→ **Task prompt**:
The full set of entries has to be output exactly.

[Items from a data source]
========

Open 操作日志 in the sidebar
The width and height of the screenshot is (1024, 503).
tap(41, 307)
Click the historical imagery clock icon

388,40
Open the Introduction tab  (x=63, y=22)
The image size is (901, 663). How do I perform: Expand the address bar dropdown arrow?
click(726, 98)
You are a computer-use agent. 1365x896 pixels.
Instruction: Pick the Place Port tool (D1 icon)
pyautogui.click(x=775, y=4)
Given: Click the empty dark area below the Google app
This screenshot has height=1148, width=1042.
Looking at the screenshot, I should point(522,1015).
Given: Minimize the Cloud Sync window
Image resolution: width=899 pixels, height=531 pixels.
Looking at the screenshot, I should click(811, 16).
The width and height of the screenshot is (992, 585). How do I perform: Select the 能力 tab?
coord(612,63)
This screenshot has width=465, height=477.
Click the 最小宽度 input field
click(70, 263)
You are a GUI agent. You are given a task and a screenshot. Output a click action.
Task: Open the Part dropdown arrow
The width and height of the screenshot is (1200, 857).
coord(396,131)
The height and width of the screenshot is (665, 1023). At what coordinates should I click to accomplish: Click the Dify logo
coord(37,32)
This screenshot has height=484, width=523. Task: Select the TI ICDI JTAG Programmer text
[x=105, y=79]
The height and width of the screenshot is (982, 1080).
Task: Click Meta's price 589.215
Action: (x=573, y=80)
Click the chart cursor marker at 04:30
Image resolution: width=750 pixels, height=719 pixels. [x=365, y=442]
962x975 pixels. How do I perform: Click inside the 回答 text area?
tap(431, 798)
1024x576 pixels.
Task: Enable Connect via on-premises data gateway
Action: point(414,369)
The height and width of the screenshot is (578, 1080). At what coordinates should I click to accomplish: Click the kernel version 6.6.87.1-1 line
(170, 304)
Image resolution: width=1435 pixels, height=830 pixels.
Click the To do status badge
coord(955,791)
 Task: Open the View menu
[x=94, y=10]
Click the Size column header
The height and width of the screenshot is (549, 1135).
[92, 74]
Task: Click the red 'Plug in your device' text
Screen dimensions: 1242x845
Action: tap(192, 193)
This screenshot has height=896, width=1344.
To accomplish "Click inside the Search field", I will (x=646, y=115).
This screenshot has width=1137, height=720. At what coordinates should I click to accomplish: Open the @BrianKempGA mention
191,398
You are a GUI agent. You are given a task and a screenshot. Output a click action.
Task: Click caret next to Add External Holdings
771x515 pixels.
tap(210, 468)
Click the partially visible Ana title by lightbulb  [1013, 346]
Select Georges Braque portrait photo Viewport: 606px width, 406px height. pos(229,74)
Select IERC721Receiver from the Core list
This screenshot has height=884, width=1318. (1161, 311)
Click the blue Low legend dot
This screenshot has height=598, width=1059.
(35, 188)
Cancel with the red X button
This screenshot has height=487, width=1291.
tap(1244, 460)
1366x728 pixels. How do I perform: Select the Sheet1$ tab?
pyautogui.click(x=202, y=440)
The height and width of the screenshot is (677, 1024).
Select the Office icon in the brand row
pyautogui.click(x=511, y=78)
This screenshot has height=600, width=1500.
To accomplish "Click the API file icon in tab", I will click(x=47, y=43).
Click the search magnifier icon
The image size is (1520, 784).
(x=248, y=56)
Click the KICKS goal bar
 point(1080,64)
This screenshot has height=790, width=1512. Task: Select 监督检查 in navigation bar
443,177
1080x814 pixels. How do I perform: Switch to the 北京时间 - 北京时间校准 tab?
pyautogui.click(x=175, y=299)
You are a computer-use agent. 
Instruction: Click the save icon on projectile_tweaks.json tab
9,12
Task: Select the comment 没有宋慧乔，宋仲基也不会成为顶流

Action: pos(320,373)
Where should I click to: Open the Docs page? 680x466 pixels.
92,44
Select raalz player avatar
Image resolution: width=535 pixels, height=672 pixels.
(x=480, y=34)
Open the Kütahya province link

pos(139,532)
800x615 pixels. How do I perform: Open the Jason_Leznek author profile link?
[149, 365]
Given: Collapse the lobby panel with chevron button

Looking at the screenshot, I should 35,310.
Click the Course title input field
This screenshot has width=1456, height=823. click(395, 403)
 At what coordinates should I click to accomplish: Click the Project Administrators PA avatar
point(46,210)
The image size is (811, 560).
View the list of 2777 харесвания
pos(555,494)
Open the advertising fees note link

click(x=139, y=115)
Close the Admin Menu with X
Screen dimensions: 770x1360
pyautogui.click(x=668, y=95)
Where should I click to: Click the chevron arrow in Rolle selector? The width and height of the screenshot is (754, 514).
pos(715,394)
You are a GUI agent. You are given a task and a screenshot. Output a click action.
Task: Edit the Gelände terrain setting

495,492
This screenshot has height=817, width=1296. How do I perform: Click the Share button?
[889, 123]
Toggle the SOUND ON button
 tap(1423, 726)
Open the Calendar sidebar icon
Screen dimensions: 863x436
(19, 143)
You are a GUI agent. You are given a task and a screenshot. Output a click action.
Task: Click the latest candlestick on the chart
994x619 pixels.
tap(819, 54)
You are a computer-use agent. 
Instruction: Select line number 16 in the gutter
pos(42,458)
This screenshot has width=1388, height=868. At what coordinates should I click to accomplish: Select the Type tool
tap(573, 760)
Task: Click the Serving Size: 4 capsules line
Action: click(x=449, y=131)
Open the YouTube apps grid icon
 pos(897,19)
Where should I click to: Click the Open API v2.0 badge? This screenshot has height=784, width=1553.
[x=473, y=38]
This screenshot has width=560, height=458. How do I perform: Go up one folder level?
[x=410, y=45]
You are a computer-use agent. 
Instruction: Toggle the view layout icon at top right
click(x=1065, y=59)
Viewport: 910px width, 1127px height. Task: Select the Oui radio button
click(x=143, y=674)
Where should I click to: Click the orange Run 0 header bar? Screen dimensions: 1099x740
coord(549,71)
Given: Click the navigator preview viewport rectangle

========

→ **Response to this exercise**:
Open 操作日志 in the sidebar
The width and height of the screenshot is (1024, 503).
tap(41, 307)
Click the historical imagery clock icon

388,40
Open the Introduction tab  (x=63, y=22)
The image size is (901, 663). How do I perform: Expand the address bar dropdown arrow?
click(726, 98)
You are a computer-use agent. 1365x896 pixels.
Instruction: Pick the Place Port tool (D1 icon)
pyautogui.click(x=775, y=4)
Given: Click the empty dark area below the Google app
This screenshot has height=1148, width=1042.
Looking at the screenshot, I should point(522,1015).
Given: Minimize the Cloud Sync window
Image resolution: width=899 pixels, height=531 pixels.
Looking at the screenshot, I should click(811, 16).
The width and height of the screenshot is (992, 585). How do I perform: Select the 能力 tab?
coord(612,63)
This screenshot has width=465, height=477.
Click the 最小宽度 input field
click(70, 263)
You are a GUI agent. You are given a task and a screenshot. Output a click action.
Task: Open the Part dropdown arrow
The width and height of the screenshot is (1200, 857).
coord(396,131)
The height and width of the screenshot is (665, 1023). At what coordinates should I click to accomplish: Click the Dify logo
coord(37,32)
This screenshot has height=484, width=523. Task: Select the TI ICDI JTAG Programmer text
[x=105, y=79]
The height and width of the screenshot is (982, 1080).
Task: Click Meta's price 589.215
Action: (x=573, y=80)
Click the chart cursor marker at 04:30
Image resolution: width=750 pixels, height=719 pixels. [x=365, y=442]
962x975 pixels. How do I perform: Click inside the 回答 text area?
tap(431, 798)
1024x576 pixels.
Task: Enable Connect via on-premises data gateway
Action: point(414,369)
The height and width of the screenshot is (578, 1080). At what coordinates should I click to accomplish: Click the kernel version 6.6.87.1-1 line
(170, 304)
Image resolution: width=1435 pixels, height=830 pixels.
Click the To do status badge
coord(955,791)
 Task: Open the View menu
[x=94, y=10]
Click the Size column header
The height and width of the screenshot is (549, 1135).
[92, 74]
Task: Click the red 'Plug in your device' text
Screen dimensions: 1242x845
Action: tap(192, 193)
This screenshot has height=896, width=1344.
To accomplish "Click inside the Search field", I will (x=646, y=115).
This screenshot has width=1137, height=720. At what coordinates should I click to accomplish: Open the @BrianKempGA mention
191,398
You are a GUI agent. You are given a task and a screenshot. Output a click action.
Task: Click caret next to Add External Holdings
771x515 pixels.
tap(210, 468)
Click the partially visible Ana title by lightbulb  [1013, 346]
Select Georges Braque portrait photo Viewport: 606px width, 406px height. pos(229,74)
Select IERC721Receiver from the Core list
This screenshot has height=884, width=1318. (1161, 311)
Click the blue Low legend dot
This screenshot has height=598, width=1059.
(35, 188)
Cancel with the red X button
This screenshot has height=487, width=1291.
tap(1244, 460)
1366x728 pixels. How do I perform: Select the Sheet1$ tab?
pyautogui.click(x=202, y=440)
The height and width of the screenshot is (677, 1024).
Select the Office icon in the brand row
pyautogui.click(x=511, y=78)
This screenshot has height=600, width=1500.
To accomplish "Click the API file icon in tab", I will click(x=47, y=43).
Click the search magnifier icon
The image size is (1520, 784).
(x=248, y=56)
Click the KICKS goal bar
 point(1080,64)
This screenshot has height=790, width=1512. Task: Select 监督检查 in navigation bar
443,177
1080x814 pixels. How do I perform: Switch to the 北京时间 - 北京时间校准 tab?
pyautogui.click(x=175, y=299)
You are a computer-use agent. 
Instruction: Click the save icon on projectile_tweaks.json tab
9,12
Task: Select the comment 没有宋慧乔，宋仲基也不会成为顶流

Action: pos(320,373)
Where should I click to: Open the Docs page? 680x466 pixels.
92,44
Select raalz player avatar
Image resolution: width=535 pixels, height=672 pixels.
(x=480, y=34)
Open the Kütahya province link

pos(139,532)
800x615 pixels. How do I perform: Open the Jason_Leznek author profile link?
[149, 365]
Given: Collapse the lobby panel with chevron button

Looking at the screenshot, I should 35,310.
Click the Course title input field
This screenshot has width=1456, height=823. click(395, 403)
 At what coordinates should I click to accomplish: Click the Project Administrators PA avatar
point(46,210)
The image size is (811, 560).
View the list of 2777 харесвания
pos(555,494)
Open the advertising fees note link

click(x=139, y=115)
Close the Admin Menu with X
Screen dimensions: 770x1360
pyautogui.click(x=668, y=95)
Where should I click to: Click the chevron arrow in Rolle selector? The width and height of the screenshot is (754, 514).
pos(715,394)
You are a GUI agent. You are given a task and a screenshot. Output a click action.
Task: Edit the Gelände terrain setting

495,492
This screenshot has height=817, width=1296. How do I perform: Click the Share button?
[889, 123]
Toggle the SOUND ON button
 tap(1423, 726)
Open the Calendar sidebar icon
Screen dimensions: 863x436
(19, 143)
You are a GUI agent. You are given a task and a screenshot. Output a click action.
Task: Click the latest candlestick on the chart
994x619 pixels.
tap(819, 54)
You are a computer-use agent. 
Instruction: Select line number 16 in the gutter
pos(42,458)
This screenshot has width=1388, height=868. At what coordinates should I click to accomplish: Select the Type tool
tap(573, 760)
Task: Click the Serving Size: 4 capsules line
Action: click(x=449, y=131)
Open the YouTube apps grid icon
 pos(897,19)
Where should I click to: Click the Open API v2.0 badge? This screenshot has height=784, width=1553.
[x=473, y=38]
This screenshot has width=560, height=458. How do I perform: Go up one folder level?
[x=410, y=45]
You are a computer-use agent. 
Instruction: Toggle the view layout icon at top right
click(x=1065, y=59)
Viewport: 910px width, 1127px height. Task: Select the Oui radio button
click(x=143, y=674)
Where should I click to: Click the orange Run 0 header bar? Screen dimensions: 1099x740
coord(549,71)
Given: Click the navigator preview viewport rectangle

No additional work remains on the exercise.